Within this split worldview, certain qualities are attributed to the Other, including feelings, intentions, wishes, and character traits. The attribution of such mental and character traits onto someone else can be described as the defence mechanism known as projection. Prejudice of any kind (be that sexism, racism, homophobia, transphobia, ageism, ableism, etc.) may be seen as the result of people projecting hostile aspects to whole groups of people. Once this split worldview has been established, guilt and innocence of the role players within every incident are determined by gender, race, or sexual orientation. Critical Social Justice Theory does not ask whether racism or sexism or homophobia took place; it assumes that it inevitably did:

The question is not ‘did racism take place’? but rather ‘how did racism manifest in that situation?'” 

An appropriate question here may be framed as: “Where do the feelings, intentions, wishes, or character traits projected upon the other originate?”
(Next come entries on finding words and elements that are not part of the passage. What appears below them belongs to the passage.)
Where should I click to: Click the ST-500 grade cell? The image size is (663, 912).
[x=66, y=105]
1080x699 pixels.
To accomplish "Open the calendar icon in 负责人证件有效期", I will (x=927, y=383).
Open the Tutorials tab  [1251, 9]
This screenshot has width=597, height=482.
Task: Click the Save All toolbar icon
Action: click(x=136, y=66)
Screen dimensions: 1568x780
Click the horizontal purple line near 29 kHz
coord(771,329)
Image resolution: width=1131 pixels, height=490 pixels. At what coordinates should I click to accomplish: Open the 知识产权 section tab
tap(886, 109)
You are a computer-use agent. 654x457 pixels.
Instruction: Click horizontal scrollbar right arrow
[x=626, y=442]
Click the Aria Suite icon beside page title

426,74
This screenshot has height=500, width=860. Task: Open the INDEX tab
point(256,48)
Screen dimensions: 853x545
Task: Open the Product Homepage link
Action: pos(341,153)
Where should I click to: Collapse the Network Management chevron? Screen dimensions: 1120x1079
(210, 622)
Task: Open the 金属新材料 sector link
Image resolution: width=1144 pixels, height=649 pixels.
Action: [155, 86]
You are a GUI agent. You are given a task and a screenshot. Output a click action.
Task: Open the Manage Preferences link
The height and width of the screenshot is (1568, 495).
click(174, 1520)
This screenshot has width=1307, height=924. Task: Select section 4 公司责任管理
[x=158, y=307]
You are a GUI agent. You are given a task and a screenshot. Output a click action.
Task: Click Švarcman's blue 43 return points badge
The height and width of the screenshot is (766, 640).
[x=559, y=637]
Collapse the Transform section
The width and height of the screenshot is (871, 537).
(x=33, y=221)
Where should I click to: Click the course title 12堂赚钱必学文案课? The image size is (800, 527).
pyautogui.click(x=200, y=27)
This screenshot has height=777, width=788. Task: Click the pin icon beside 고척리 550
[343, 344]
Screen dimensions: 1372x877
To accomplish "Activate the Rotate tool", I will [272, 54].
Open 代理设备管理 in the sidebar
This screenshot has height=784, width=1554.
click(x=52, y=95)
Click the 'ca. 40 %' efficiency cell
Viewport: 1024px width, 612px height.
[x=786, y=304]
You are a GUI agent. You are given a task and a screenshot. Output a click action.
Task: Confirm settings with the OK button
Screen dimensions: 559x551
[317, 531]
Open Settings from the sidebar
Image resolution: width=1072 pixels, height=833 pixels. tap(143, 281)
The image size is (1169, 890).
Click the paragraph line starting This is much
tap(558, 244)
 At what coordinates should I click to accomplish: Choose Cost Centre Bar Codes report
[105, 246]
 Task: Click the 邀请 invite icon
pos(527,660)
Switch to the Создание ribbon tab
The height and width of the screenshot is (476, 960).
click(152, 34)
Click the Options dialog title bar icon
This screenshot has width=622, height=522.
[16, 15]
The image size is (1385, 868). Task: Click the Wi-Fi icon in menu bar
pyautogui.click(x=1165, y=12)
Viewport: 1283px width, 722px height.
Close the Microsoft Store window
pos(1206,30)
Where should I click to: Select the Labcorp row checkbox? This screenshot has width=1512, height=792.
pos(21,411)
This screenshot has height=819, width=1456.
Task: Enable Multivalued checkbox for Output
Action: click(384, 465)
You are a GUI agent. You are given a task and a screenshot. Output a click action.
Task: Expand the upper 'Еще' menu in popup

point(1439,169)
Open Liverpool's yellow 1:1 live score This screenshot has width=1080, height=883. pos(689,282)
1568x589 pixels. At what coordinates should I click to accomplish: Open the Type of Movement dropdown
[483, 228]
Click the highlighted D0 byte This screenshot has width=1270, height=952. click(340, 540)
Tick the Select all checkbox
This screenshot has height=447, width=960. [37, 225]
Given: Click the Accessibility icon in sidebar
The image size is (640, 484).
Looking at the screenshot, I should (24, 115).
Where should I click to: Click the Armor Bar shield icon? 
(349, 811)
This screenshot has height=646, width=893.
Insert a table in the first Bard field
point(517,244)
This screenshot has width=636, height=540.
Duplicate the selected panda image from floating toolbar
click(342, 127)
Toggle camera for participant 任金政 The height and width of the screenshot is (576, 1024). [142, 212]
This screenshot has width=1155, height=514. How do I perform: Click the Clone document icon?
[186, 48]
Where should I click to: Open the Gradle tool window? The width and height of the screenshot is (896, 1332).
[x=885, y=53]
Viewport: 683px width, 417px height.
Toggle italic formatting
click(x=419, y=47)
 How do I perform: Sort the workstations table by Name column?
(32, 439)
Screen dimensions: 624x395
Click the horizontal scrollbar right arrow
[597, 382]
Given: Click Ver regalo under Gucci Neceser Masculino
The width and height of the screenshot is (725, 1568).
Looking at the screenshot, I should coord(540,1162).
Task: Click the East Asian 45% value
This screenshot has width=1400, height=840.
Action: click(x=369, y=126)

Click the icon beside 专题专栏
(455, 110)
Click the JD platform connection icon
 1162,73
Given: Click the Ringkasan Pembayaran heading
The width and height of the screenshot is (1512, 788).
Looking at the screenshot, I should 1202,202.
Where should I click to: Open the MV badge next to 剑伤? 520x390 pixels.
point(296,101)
There is no better a person to answer this question than the author of the Woke text White Fragility herself, Robin DiAngelo:

“I was invited to the retirement party of a white friend. The party was a pot-luck picnic held in a public park. As I walked down the slope toward the picnic shelters, I noticed two parties going on side by side. One gathering was primarily composed of white people, and the other appeared to be all black people. I experienced a sense of disequilibrium as I approached and had to choose which party was my friend’s. I felt a mild sense of anxiety as I considered that I might have to enter the all-black group, then mild relief as I realized that my friend was in the other group. This relief was amplified as I thought that I might have mistakenly walked over to the black party!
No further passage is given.